Mengutip laporan kantor berita Middle East Eye (MEE) pada Rabu pagi (22/4), Gambar spanduk tersebut mulai beredar di berbagai kanal media sosial, termasuk Telegram, sejak awal pekan ini.
Salah satu kanal Telegram Israel menyebut pemasangan itu dilakukan oleh unit militer tertentu.
“Batalyon 9208 dari Brigade Negev sedang bersiap untuk Hari Peringatan dan Hari Kemerdekaan di Rumah Sakit Indonesia, Jabalia,” tulis kanal tersebut dikutip oleh MEE, merujuk pada peringatan nasional Israel yang berlangsung dari Selasa hingga Rabu.

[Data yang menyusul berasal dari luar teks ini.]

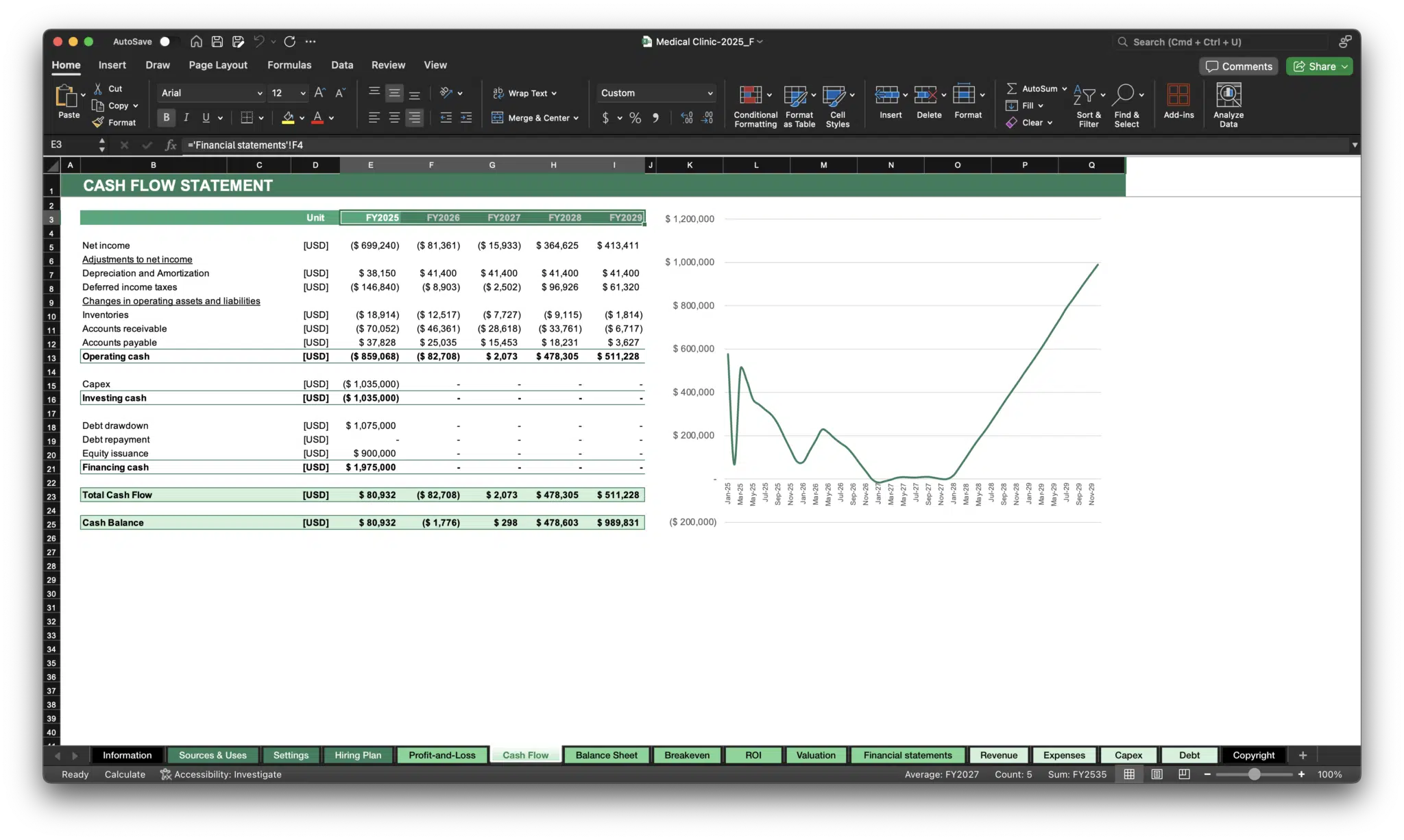Toggle bold formatting
The width and height of the screenshot is (1404, 840).
pyautogui.click(x=165, y=117)
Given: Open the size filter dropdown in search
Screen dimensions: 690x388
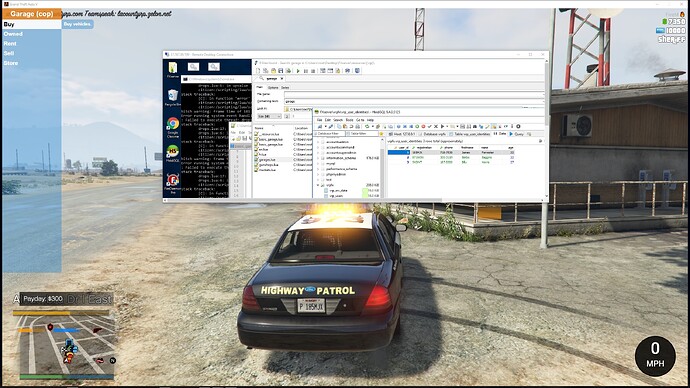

Tulisan pada spanduk itu berbunyi, “Lihatlah, suatu bangsa bangkit seperti singa, dan seperti singa mengangkat dirinya,” yang diyakini merujuk pada ayat dalam Taurat. Frasa tersebut juga diketahui menjadi inspirasi nama sandi operasi militer Israel dalam konflik dengan Iran pada 2025, yakni “Singa yang Bangkit”.

Keberadaan simbol militer di fasilitas kesehatan ini menjadi sorotan mengingat Rumah Sakit Indonesia yang dulunya merupakan jalur layanan medis utama bagi ratusan ribu penduduk di Gaza utara, sudah tidak lagi beroperasi.
RS tersebut berulang kali menjadi target serangan sejak konflik Gaza meletus pada Oktober 2023. Setelah sempat dikepung dan dikuasai pasukan Israel pada November tahun yang sama, rumah sakit ini kembali dibuka pada Juni 2024 sebagai satu-satunya layanan medis yang masih berfungsi di Gaza utara. Namun, serangan lanjutan pada 2025 kembali memaksa penutupan total.
Kondisi ini mencerminkan tekanan besar yang dialami sektor kesehatan di Gaza.
Blokade yang berlangsung membuat pasokan alat medis terbatas, sekaligus menghambat masuknya tenaga medis seperti ahli bedah, sehingga memperparah krisis yang telah terjadi selama berbulan-bulan.
Data dari Kementerian Kesehatan Palestina mencatat sejak Oktober 2023 sedikitnya 72.560 warga Palestina tewas dalam konflik tersebut, dengan lebih dari 21.000 korban merupakan anak-anak.
Bahkan setelah gencatan senjata tahun lalu, kekerasan masih berlanjut dengan sedikitnya 784 korban jiwa tambahan.
Pemasangan spanduk tersebut juga bertepatan dengan peringatan Hari Kemerdekaan Israel yang ke-78, menandai deklarasi negara itu pada 1948. Peristiwa tersebut dikenal oleh warga Palestina sebagai Nakba, yang merujuk pada pengusiran lebih dari 750.000 orang dari tanah mereka—sebuah konteks historis yang terus membayangi dinamika konflik hingga kini.